THE JOY OF RECEIVING A LETTER IN THE MAIL

Do you remember the last time you received a handwritten letter?  If you’re under fifty, you may have never received one at all, except for some hastily written sentences scrawled at the bottom of a greeting card.
Before e mail and smart phones and texting, it was costly to make long distance phone calls, and people actually sat down and wrote letters.  Especially if you were in the dating mode.  I had boyfriends in the service , boyfriends who went to colleges a long way from home and boyfriends who’d moved away , and it was exciting to wait for the mailman and see your name scrawled across an envelope with their return address.  Heart pounding, you would tear open the envelope and pore over  every single word.  If it was a love letter, you would hide it in a drawer so your mother wouldn’t see it, and read it over and over again until you got another one.

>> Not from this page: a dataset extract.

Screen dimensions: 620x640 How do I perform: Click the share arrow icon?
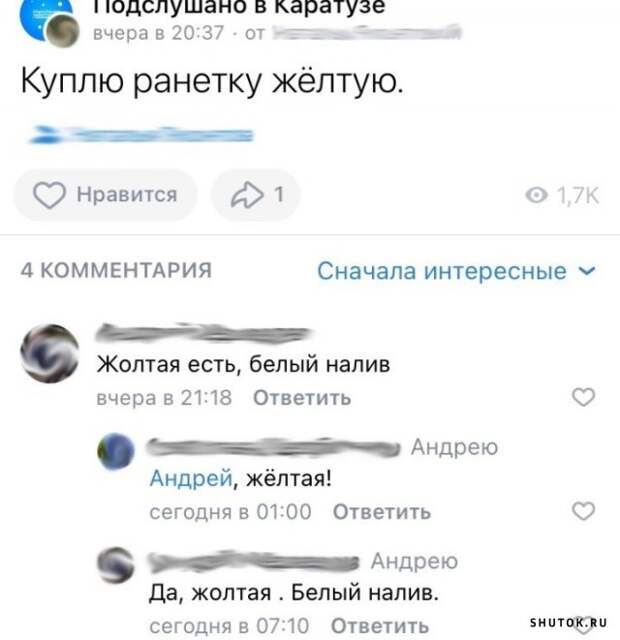[247, 195]
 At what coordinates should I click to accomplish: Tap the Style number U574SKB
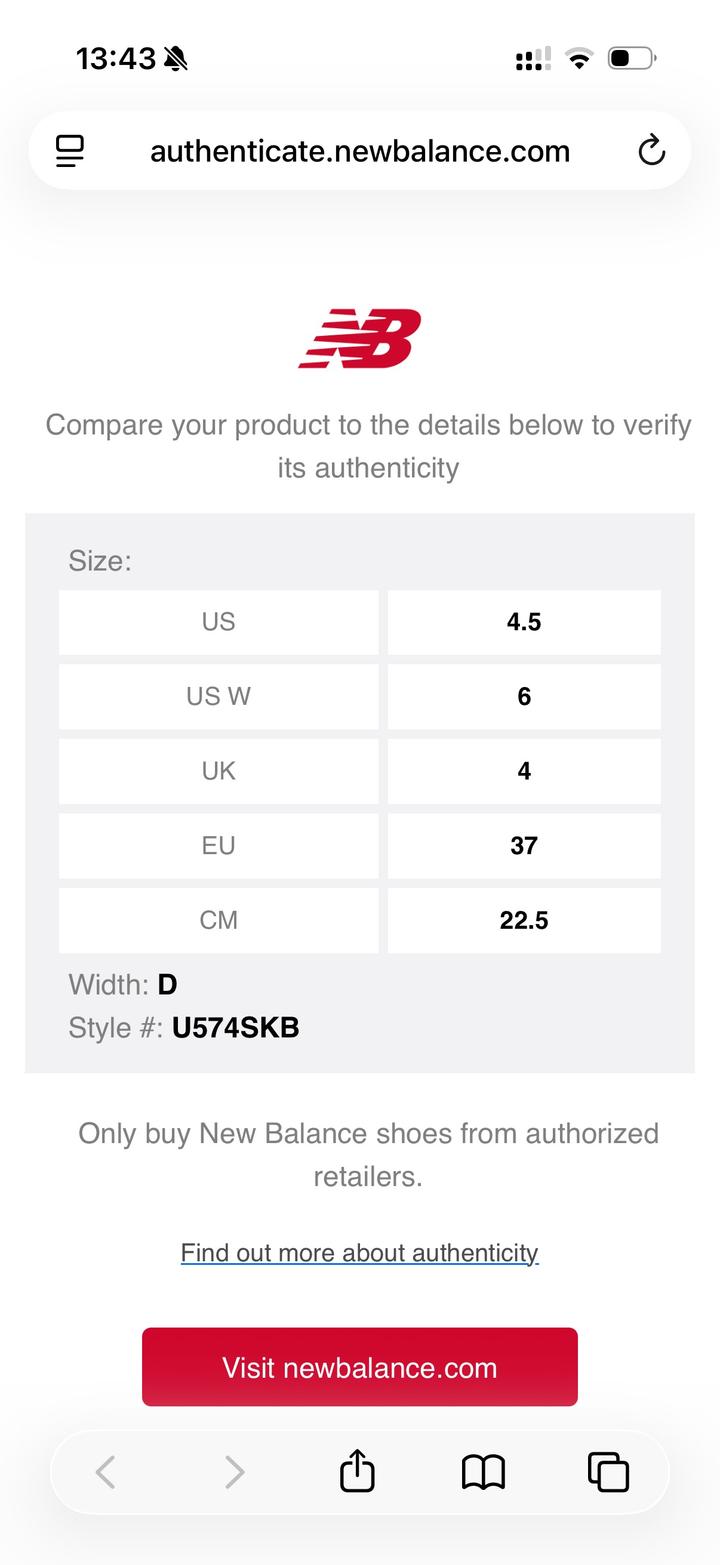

My college girlfriends also wrote letters in the summer, full of news about vacations, who they were dating, and all those gossipy things young women talk about.  Their handwriting and enclosed snapshots were unique and personal,  almost as if they were right there in the room.
After I was married and lived far from home, my mother and I exchanged letters every week, pounded out on an old typewriter.  We never bothered with spelling and punctuation  corrections (too much trouble to stop and erase), but we both looked forward to hearing about what was going on in each other’s lives.  I  could go back to the letter all week, anytime I was  feeling lonely and missed  my family. A personal letter was a comfort and also a great compliment .  It meant someone cared enough about you to sit down for maybe an hour, address an envelope, buy a stamp, and take it to the post office.  

You know what I’ve going to do today?  I’m going to sit right down and write someone a letter.